States as Hindutva Laboratories

The BJP now governs 17 of India’s 28 states, many led by chief ministers with strong RSS ties. USCIRF identifies these states as testing grounds for Hindutva-aligned policies:

Uttar Pradesh: bulldozing Muslim homes, anti-conversion policing, cow-protection vigilantism.

Karnataka & Madhya Pradesh: textbook revisions erasing Muslim contributions from history.

Uttarakhand: laws restricting interfaith marriages under the “love jihad” conspiracy.

Across these states, the pattern is consistent: either direct state enforcement of discriminatory policies or deliberate inaction in the face of violence.

A Republic at a Crossroads

USCIRF’s conclusion is blunt: India’s political system has evolved to facilitate discrimination, not prevent it. The RSS-BJP nexus has generated ideological, legislative, and administrative frameworks that undermine secularism and pluralism at their core.

The Commission’s push for India to be named a Country of Particular Concern signals a major diplomatic turning point — raising difficult questions about whether the US can continue balancing strategic ties with urgent human-rights concerns.

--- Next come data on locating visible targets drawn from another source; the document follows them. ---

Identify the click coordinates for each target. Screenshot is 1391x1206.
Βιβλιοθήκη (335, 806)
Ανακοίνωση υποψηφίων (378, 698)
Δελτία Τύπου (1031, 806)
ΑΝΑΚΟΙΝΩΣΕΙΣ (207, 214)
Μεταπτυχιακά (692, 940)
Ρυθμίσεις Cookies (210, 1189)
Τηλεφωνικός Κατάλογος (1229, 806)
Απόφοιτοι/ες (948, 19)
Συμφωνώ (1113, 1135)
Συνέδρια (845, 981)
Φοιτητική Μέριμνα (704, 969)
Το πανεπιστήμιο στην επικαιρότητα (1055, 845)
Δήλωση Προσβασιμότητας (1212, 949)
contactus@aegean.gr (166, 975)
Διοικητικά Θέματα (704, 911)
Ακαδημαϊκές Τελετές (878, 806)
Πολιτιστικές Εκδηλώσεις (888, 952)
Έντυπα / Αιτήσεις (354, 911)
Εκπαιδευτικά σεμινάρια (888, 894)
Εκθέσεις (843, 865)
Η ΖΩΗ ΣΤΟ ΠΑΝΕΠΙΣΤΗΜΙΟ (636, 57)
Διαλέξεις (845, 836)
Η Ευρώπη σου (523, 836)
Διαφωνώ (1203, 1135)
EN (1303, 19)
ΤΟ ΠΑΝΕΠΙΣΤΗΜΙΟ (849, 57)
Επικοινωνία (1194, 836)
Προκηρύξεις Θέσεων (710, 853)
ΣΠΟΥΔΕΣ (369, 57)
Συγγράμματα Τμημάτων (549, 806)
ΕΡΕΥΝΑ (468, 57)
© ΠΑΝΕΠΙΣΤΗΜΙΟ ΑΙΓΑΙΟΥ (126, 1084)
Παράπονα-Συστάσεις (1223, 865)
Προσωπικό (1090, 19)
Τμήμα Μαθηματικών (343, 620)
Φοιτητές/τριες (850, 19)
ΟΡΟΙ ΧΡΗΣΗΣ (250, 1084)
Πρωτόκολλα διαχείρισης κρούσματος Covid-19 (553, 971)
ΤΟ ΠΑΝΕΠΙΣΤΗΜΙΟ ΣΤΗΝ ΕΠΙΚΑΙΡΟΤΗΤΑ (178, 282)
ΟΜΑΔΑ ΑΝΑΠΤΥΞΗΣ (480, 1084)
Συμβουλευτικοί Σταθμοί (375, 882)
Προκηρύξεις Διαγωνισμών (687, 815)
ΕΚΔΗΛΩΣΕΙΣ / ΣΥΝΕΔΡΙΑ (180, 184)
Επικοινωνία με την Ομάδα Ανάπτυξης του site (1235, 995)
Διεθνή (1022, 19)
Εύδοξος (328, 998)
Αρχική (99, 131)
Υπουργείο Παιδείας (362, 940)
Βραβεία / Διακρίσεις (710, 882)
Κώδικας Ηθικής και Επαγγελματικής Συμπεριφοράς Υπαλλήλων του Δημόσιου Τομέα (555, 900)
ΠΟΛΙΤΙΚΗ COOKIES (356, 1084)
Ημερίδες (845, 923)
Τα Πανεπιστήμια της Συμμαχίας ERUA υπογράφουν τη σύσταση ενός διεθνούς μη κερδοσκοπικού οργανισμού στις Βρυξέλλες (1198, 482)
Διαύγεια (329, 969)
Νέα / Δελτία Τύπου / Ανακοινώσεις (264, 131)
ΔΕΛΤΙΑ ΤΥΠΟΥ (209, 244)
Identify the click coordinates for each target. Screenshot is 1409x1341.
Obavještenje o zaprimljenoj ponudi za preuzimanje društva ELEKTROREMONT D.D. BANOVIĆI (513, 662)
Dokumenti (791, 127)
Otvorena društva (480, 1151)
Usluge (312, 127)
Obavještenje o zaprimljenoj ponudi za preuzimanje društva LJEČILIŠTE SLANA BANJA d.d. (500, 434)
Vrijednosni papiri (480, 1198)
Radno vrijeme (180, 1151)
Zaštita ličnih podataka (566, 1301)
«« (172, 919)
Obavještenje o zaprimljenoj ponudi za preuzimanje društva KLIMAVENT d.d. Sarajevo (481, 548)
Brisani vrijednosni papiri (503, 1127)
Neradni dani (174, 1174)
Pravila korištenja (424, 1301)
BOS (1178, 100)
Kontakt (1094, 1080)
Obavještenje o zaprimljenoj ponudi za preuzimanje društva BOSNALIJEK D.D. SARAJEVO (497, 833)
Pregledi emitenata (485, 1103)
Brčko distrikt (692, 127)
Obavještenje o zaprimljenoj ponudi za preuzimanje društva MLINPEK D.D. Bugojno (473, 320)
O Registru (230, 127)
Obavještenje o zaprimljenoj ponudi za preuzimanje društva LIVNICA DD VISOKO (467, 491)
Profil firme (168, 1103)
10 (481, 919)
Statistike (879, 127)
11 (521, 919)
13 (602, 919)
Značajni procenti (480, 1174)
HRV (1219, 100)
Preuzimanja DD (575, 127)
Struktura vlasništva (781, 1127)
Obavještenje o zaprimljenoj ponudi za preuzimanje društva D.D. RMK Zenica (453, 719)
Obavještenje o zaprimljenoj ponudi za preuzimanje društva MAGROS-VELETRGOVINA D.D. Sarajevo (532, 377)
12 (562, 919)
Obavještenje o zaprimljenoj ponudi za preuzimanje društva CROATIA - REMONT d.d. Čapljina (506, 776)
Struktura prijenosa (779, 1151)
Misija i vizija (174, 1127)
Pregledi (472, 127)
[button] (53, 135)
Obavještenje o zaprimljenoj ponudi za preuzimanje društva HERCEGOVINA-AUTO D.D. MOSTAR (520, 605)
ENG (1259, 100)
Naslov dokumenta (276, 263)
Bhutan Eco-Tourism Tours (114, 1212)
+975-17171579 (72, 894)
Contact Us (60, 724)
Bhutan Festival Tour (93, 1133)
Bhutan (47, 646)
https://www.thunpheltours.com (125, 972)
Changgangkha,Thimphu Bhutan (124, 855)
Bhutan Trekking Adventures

For India, the crisis is existential. The report portrays a nation where belonging is increasingly defined through a majoritarian religious lens, and where constitutional safeguards are being systematically hollowed out.

As USCIRF warned, “What we are witnessing in India is not an organic social shift — it is an engineered, systematic transformation led by state-allied ideological forces.”

For millions of Indians — Muslim, Christian, Sikh, Buddhist, or simply dissenting — these pressures are not abstractions but lived, daily realities.